5.1. Multi-size embedding
Multi-size embedding allows each token in the vocabulary to have embeddings of different sizes. Specifically, mixed dimension embedding (MDE) proposes to adaptively allocate sizes for tokens according to their frequency (Ginart et al., 2021). Neural Input Search (NIS) tries to search the embedding size using Reinforcement Learning (Joglekar et al., 2020). Inspired by the differentiable architecture search (DARTS) (Liu et al., 2019), AutoEmb makes the embedding sizes selection process differentiable by incorporating the DARTS method (Zhao et al., 2020b). Similarly, AutoDim proposes to search field-wise embedding sizes by relaxing the discrete embedding size allocation problem to a continuous one that can be solved by gradient descent (Zhao et al., 2020a).

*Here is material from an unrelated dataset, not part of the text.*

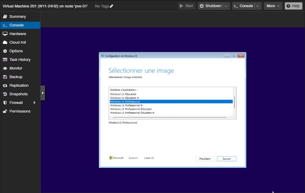Viewport: 305px width, 193px height.
Task: Click the Help button
Action: (293, 6)
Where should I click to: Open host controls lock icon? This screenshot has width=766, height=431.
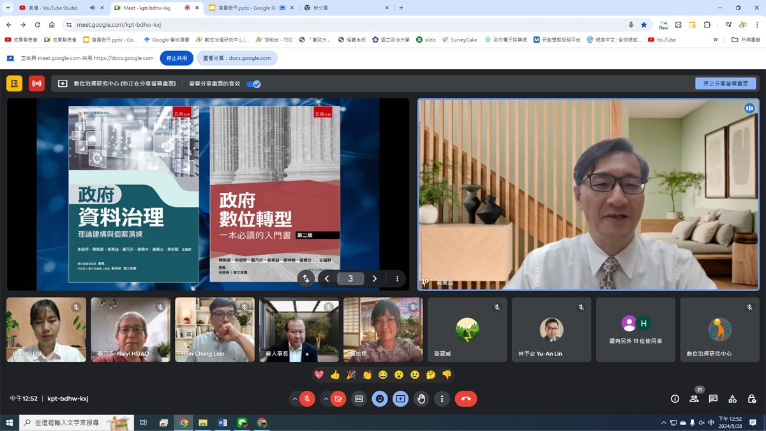(752, 398)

Plug-in Embedding Pruning (PEP) (Liu et al., 2021) also adopts the pruning-based formulation to learn embedding sizes, which is the most related study to ours with two main differences. First, PEP uses the sparse matrix format to store the pruned embedding layer and retrains the model with the sparse embedding matrix. In contrast, PME builds a multi-size embedding table for training by transferring the capacity of the token's pruned embeddings. Second, PEP utilizes Soft Threshold Reparameterization (Kusupati et al., 2020) to prune redundant parameters, which requires expensive pretrain-prune-retrain cycles. In contrast, PME disentangles the pruning process from the iterative cycle by pruning redundant parameters at initialization. We do not compare with PEP due to the following two reasons. First, to the best of our knowledge, the official implementation of embedding layers in Pytorch does not support the sparse matrix format. The official codes of PEP have not released yet. Second, the baseline performance reported in Liu et al. (2021) has a large gap with ours.

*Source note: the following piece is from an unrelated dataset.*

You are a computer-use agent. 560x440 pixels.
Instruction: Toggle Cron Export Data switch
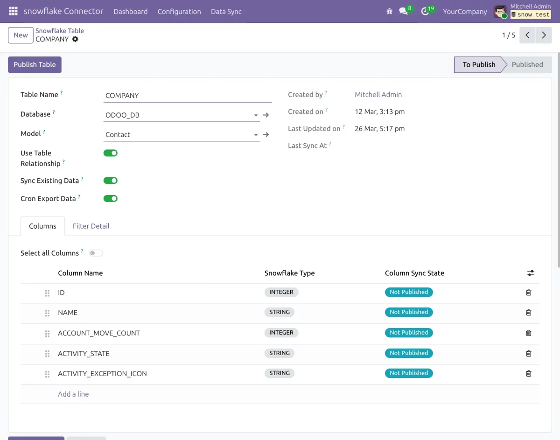pos(111,199)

5.2. Low-rank approximation
Low-rank approximation assumes there is a low-rank latent structure in the embedding matrix, and decomposes the original matrix to several smaller matrices (Markovsky and Usevich, 2012). TT-Rec uses tensor train decomposition instead of the standard low-rank decomposition to optimize for GPU computations (Yin et al., 2021).
5.3. Hashing
Hashing is a widely used technique to reduce the store space by mapping similar tokens into the same bucket, and vice versa (Wang et al., 2017). Recently, efforts have also been devoted to jointly learn feature representations and hashing functions to preserve the similarity, and hence minimize the performance gap after compression (Lin et al., 2015; Cao et al., 2017; Wang et al., 2017). Another representative work is ROBE (Desai et al., 2022). Specifically, Desai et al. (2022) maintain a single array for learned parameters which is a compressed representation of embedding table. All embedding tables share the same array of learned parameters. The embeddings are accessed in a blocked manner from the embedding array using GPU-friendly universal hashing.
5.4. Quantization
Quantization refers to representing weights or gradients with a small numbers of bits, e.g., eight bits. In this way, we can effectively shrink the model size and accelerate the inference procedures (Han et al., 2016). Specifically, differentiable product quantization (DPQ) proposes a differentiable quantization framework that enables end-to-end training for embedding compression and achieves significant compression rates on NLP models (Chen et al., 2020). Inspired by DPQ, multi-granular quantized embeddings (MGQEs) generalize the framework of DPQ to the recommendation domain by incorporating the frequency information of tokens (Kang et al., 2020).
6. Conclusion
In this study, we approach the embedding size allocation problem from a pruning perspective. During the search phase, we prune the dimensions that have the least impact on model performance in the embedding to reduce its capacity. Then, we show that the customized size of each token can be obtained by transferring the capacity of its pruned embedding. Experiments verify that PME can achieve strong performance while significantly reducing the parameter number and can be trained efficiently.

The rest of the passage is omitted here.